Many of the stories the author profiles will be familiar to farmers — e.g., that just a few companies control most of the slaughter/butchering capacity in the country, or that corporations like Cargill take advantage of certain Farm Bill regulations to amass great market share and wealth. Some of the case studies may be less familiar, but should be — for example, it is shocking to realize that Walmart controls so much grocery market share (as much as the second, third, fourth, fifth, sixth, seventh and eighth grocery chains combined!). The book is extensively referenced — notes take up almost a quarter of the pages.
Unfortunately, the tone of the book is true to our times. In the book summary, for example, the first sentence tells us that “democracy itself” is at stake. The second invokes a connection between one of the companies the author profiles and the Nazis. The fourth infers that the leaders of these food businesses are criminals.
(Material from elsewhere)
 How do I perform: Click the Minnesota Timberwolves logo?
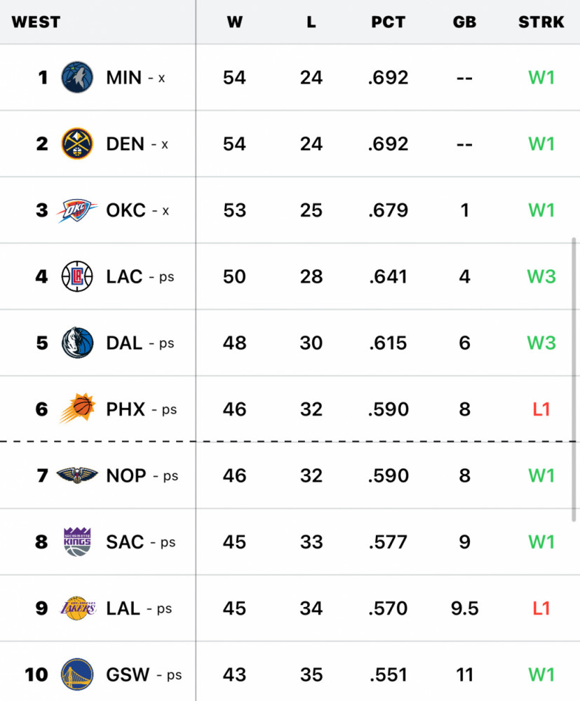[x=77, y=77]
This type of doomerism appeals to those who already agree with the premise, but it does little to persuade those who don’t — often even hardening them in the opposite direction.
The book also dismisses a few key perspectives on this debate. The first is the role of government in allowing and sustaining monopolies. Many have argued that monopolies aren’t actually even possible aside from government — that “natural monopolies” don’t exist because, absent government regulations that prop up established companies, new ones will move in to compete. This theory says that the power of the state, through laws and regulations, significantly raises the cost of entry for competitors.
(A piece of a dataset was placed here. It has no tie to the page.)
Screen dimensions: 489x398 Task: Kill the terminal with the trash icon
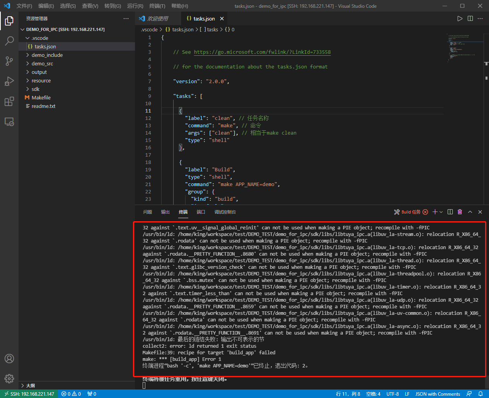coord(460,212)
Governments often regulate industries for good reason — doing nothing after The Jungle was published wasn’t really an option. But this is also why, for example, large tech companies go to Congress and actually ask for more regulation — they know that extra administrative burdens raise the barrier to entry and thus protect them. This theory has been debated by economists for years, but many have never considered it, and the author doesn’t really wrestle with the possibility that government — not the corporations — are the root of the problem (or that it’s simply human nature that people in both government and corporations act equally in self-interest).
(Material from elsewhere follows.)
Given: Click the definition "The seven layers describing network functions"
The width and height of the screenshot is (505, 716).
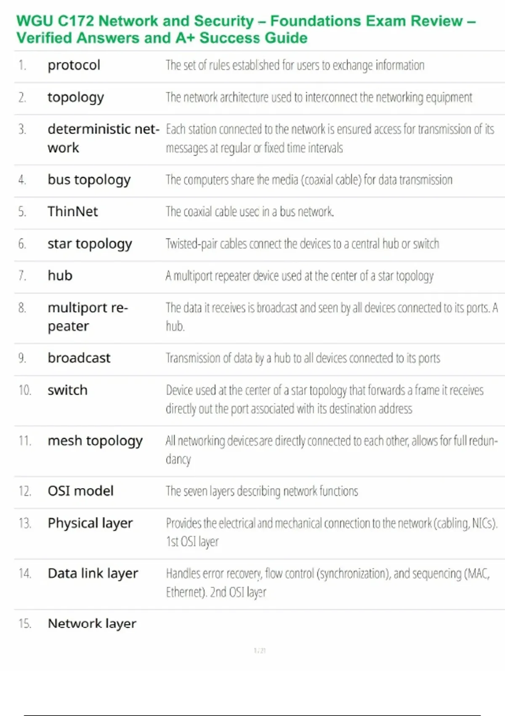Looking at the screenshot, I should [262, 491].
This type of cooperation between large companies and the government should be called what it is: crony capitalism. This is what Frerick should really be against, and we should all agree. But he goes beyond this and places all the blame on the corporations. This is likely because he wants the government involved to the same, if not a greater, degree in regulating agribusiness — just to different ends. He seems to presuppose that corporations act out of greed but that it is possible to elect people to government who would act without self-regard.
Getting government completely out of food — or anything — is unrealistic. But the libertarians would be shocked to learn that what actually exists right now is an extreme version of laissez-faire. It should also be acknowledged that the political right has recently turned to become far more friendly to government playing a shaping role in markets. Frerick might not need to be so surprised to find allies there in coming years.
The second issue Frerick doesn’t really address is the possibility that large corporations can sometimes do the right thing. What if large farms realized — as many are beginning to — that steps toward a more regenerative model are both more profitable and better for the environment and for consumers? What if large corporations start to discern that people want higher-quality food? What if Walmart, for example, as the giant in the grocery industry, said that all of their products must meet certain regenerative standards by a certain date? Most of us would be skeptical, and there would of course be greenwashing, but such a move would arguably do more to convert more acres to better practices than individual farmers (or even government!) could, since individuals are more likely to simply respond to the government’s incentives to continue farming conventionally.
Is it less resilient to have a few large companies compared to many smaller ones? Yes, it can be — especially if government-imposed barriers to entry are high. And it is true that we need more stewards in the landscape, not fewer. But large companies can sometimes do things right, and small businesses often do things wrong. For the author, “big equals bad” seems to be a hard and fast presupposition.
Barons is a great book for learning about the state of large-scale agribusiness in the United States, and it presents one viewpoint on the cause of the current situation. Other perspectives will examine the same data and come to different conclusions.